Since I began at CIC St. Louis, we have worked to create a place where people of historically oppressed identities can feel psychologically safe and flourish both socially and professionally – crafting policies and cultivating an inclusive community where people don’t feel like they have to hide as I once did. My approach is grounded in the belief that liberation for the LGBTQIA+ community is tied to the liberation, celebration, and inclusion of all oppressed identities.

With that philosophy in mind, as I stepped into the GM role at CIC St. Louis and was asked to think about this site and this city from an economic perspective, one of the first conclusions I arrived at is that there is no economic progress until we address the racist, homophobic, and transphobic legacies of our city’s history. We must take a closer look at the anti-racist work being done in the city and examine how we are engaging communities of color in ways that are genuine and centered on their needs first. We must make sure our spaces are not just available, but welcoming to queer and trans people. From my perspective, doing so entails ceding control over our space and resources in some way – freely saying, ‘Take this, do what you need, build something here.’

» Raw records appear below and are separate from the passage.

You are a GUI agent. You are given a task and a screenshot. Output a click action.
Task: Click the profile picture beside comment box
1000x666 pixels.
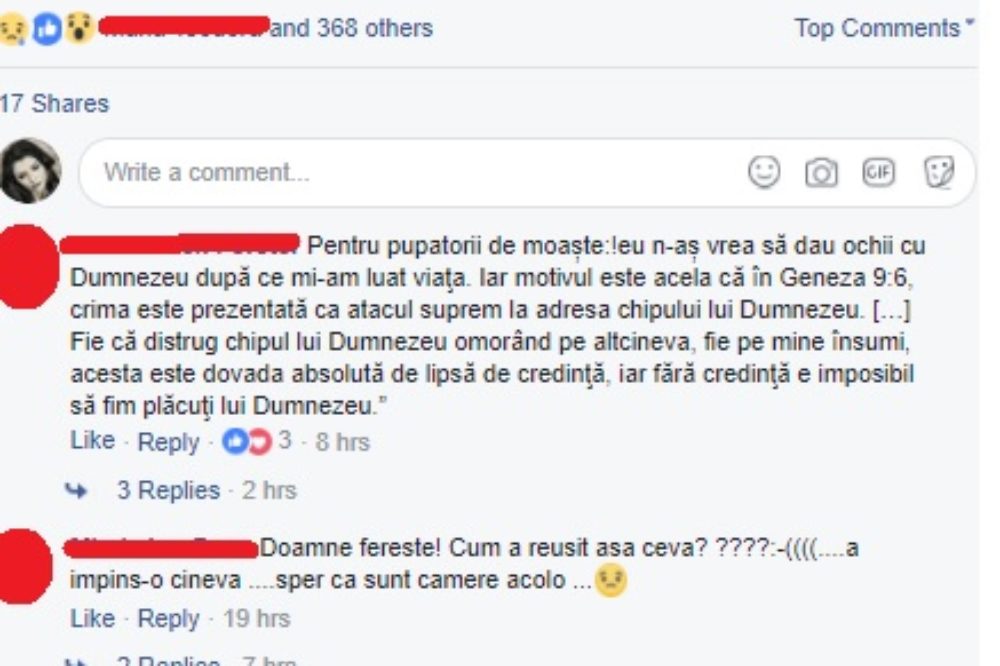[30, 170]
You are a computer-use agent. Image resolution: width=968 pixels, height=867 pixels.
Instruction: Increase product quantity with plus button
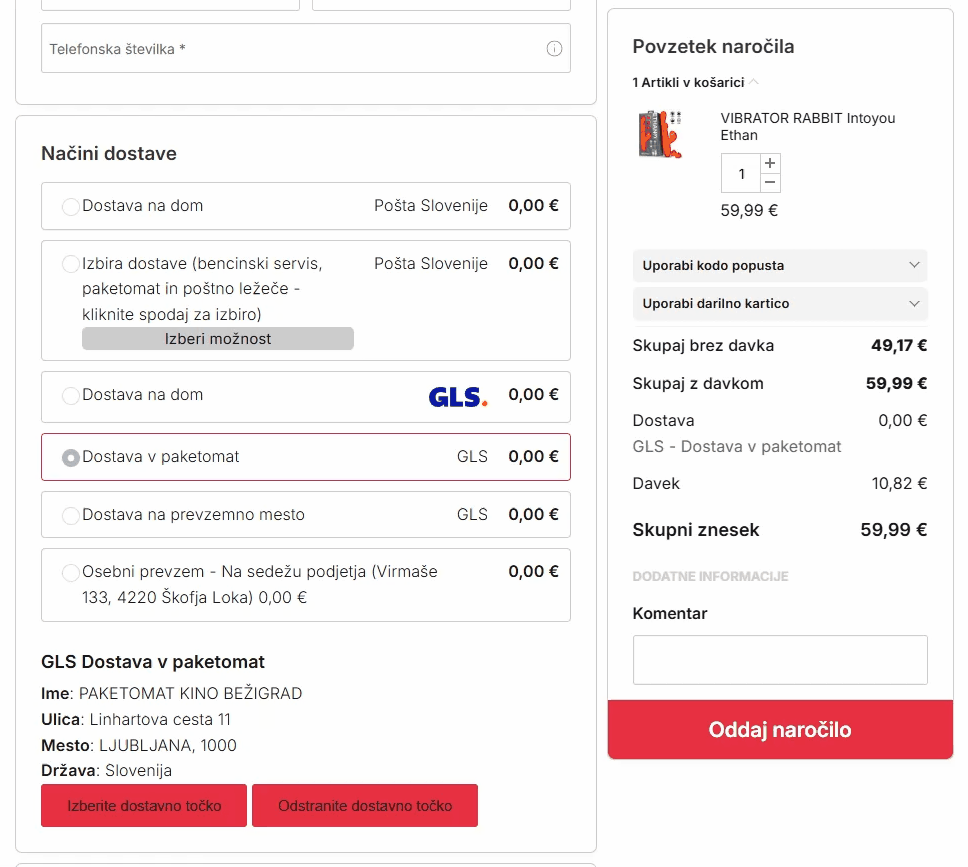[769, 163]
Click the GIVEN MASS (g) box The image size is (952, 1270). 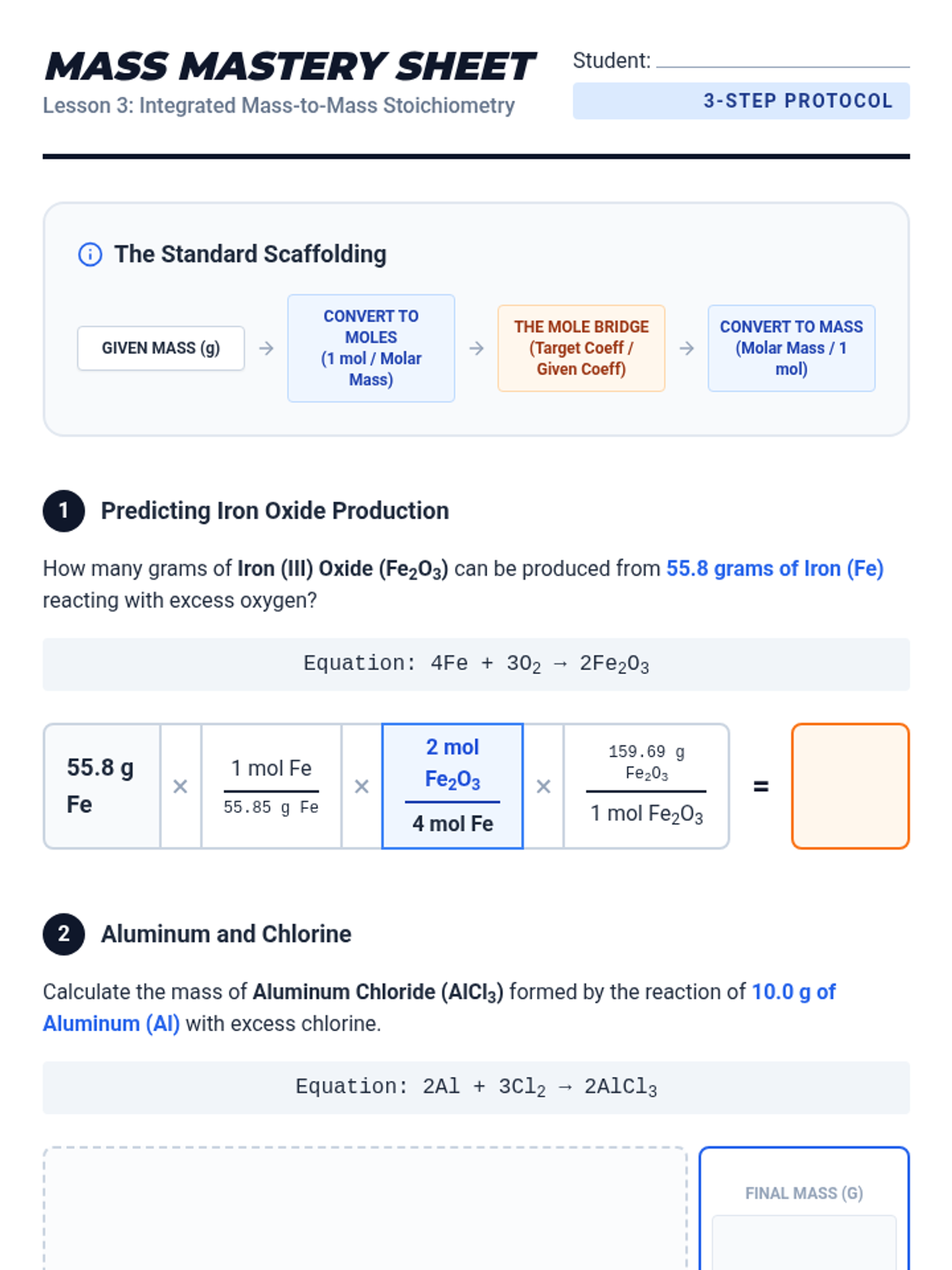tap(161, 348)
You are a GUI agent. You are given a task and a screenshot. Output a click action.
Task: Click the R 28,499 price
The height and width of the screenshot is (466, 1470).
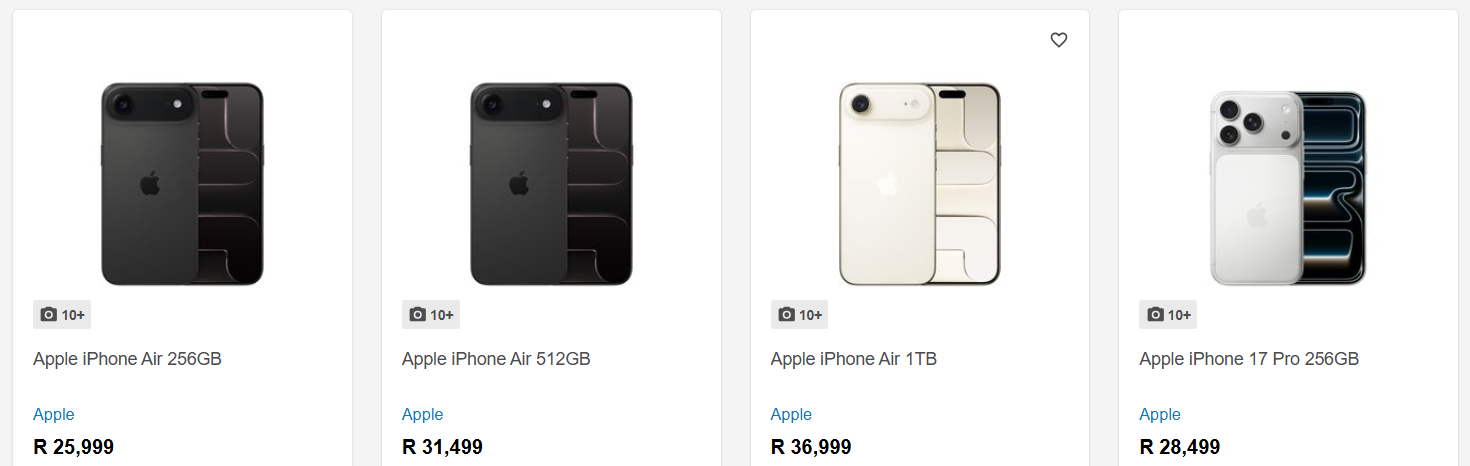1180,447
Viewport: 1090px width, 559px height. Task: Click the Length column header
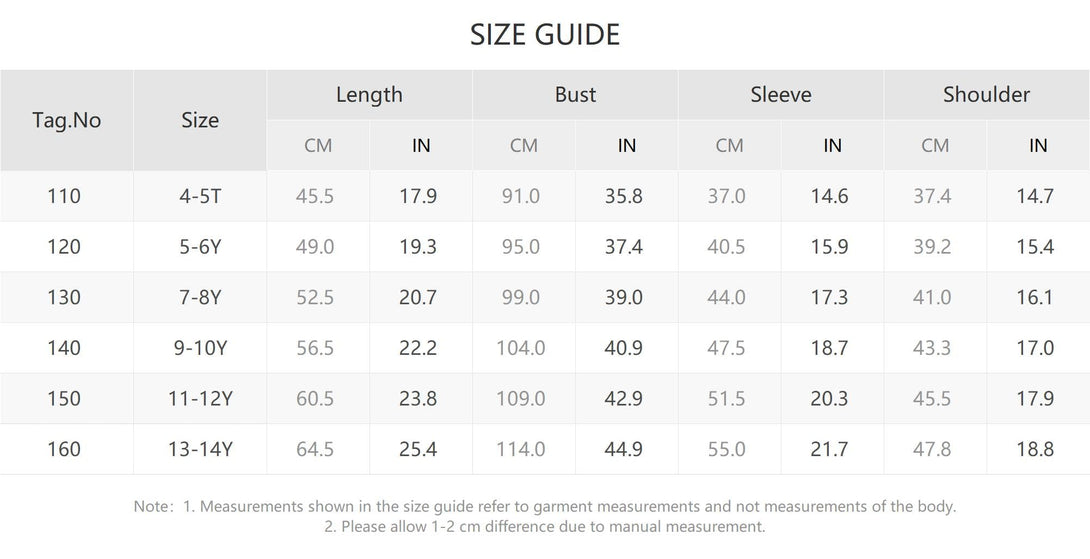click(369, 95)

We do so through programs like our Social Impact Cohort and institutions like Venture Café, which help eliminate the barriers to entry in our space and the greater entrepreneurial community. Moreover, when we look at our vendors, we take care to work with local, women- and POC-owned businesses wherever we can in order to make sure our economic impact is felt locally. Finally, we continue to form powerful partnerships with other organizations that are doing great work in the community so that their light may shine even brighter.

It’s important to note that there’s an introspective element to this work too. As CIC grew to include eight sites around the world, company leadership saw a need to learn from the DEIB work each community was doing on the ground and make those approaches centralized and standardized practice. A global DEIB Advisory Committee for CIC was formed to share best practices and facilitate company-wide policy. The opportunity called to me as I wanted to engage further in this work that has always resonated at a deep level with me. I interviewed for a position on the committee and was honored to be selected.

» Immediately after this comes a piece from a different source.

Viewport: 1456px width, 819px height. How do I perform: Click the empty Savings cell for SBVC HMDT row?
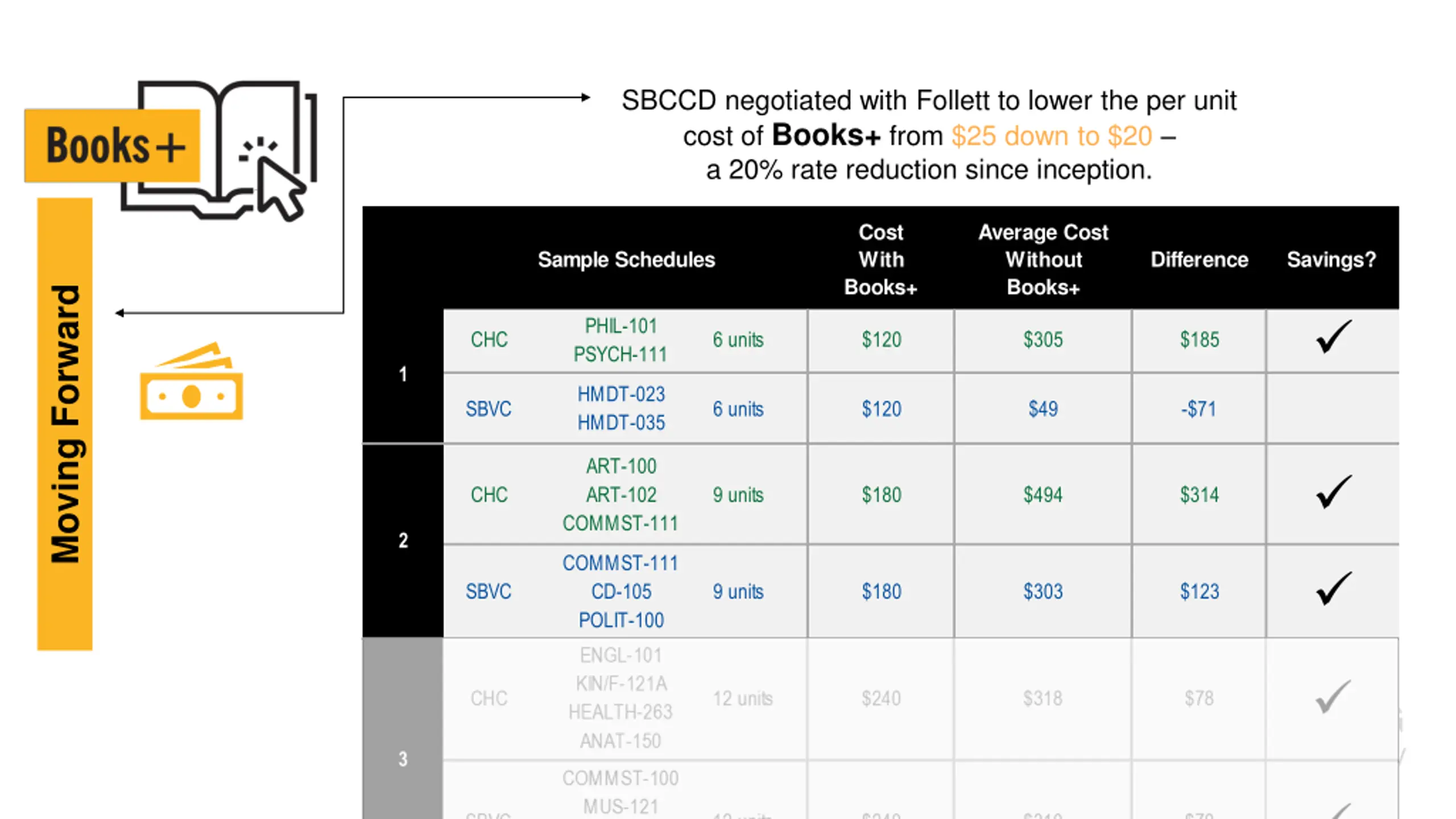tap(1333, 408)
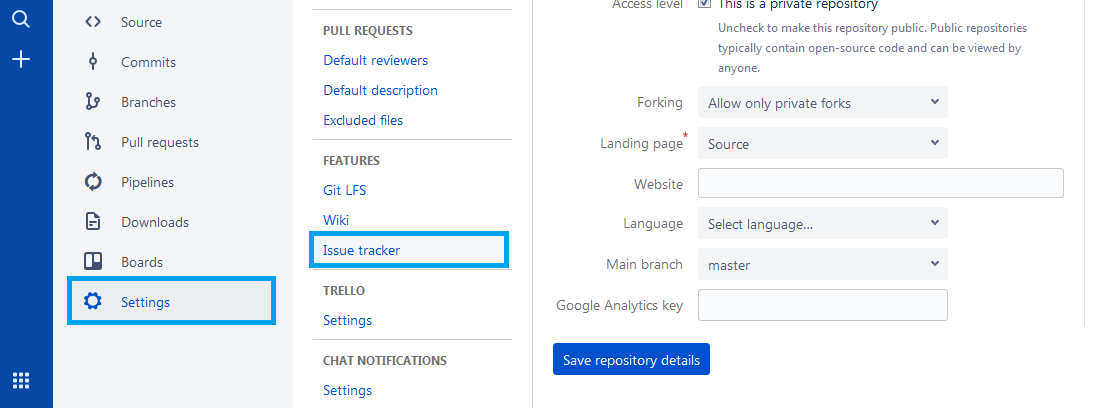Change the Main branch dropdown
1117x408 pixels.
[823, 264]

In this role, I am equally as interested in our own transformational journey as a company as I am in getting the right policies in place. As we strive, fail, and strive again to get it right, I’m interested in who we become along the way. I want us to examine how white supremacy, homophobia, and transphobia show up in our company and then dismantle those patterns systematically. Make no mistake: Even the best organizations on the planet still deal with these issues; having the humility to know they are present rather than to deny them is the first step in effectively counteracting them. I’m proud to work at a company that is fearless enough to face our shortcomings and keep healing ourselves so that we can continue to create healing spaces for others.

Creating welcoming spaces, building platforms that enable access to resources, striving to walk alongside community partners rather than out in front, directing our own spend to local businesses, and being mindful of our own internal processes – these are ways in which CIC leads with healing in mind. This month, I invite other business leaders to join us in this approach and give hope to those who are being forced to hide. I think you’ll discover that it’s not only the right thing to do from a business perspective, but you may find your own path to healing in the process. Engaging in this work has opened up the world for this once-frightened, queer kid from Alabama.

John Land is General Manager of CIC St. Louis, one site in the global network of leading-edge innovation communities. In addition to his work with CIC, John is the LGBTQ+ Lead for the BioSTL entrepreneur support organization Voices, leading the affinity space for queer entrepreneurs and bringing them together to discuss issues that affect their work and personal lives. He has also been a long-time supporter of PROMO, a Missouri LGBTQ+ rights organization, assisting for many years with their annual fundraiser, Urbainaire, including facilitating the hosting of Urbanaire in the Cortex District – CIC’s St. Louis’s home – in 2019.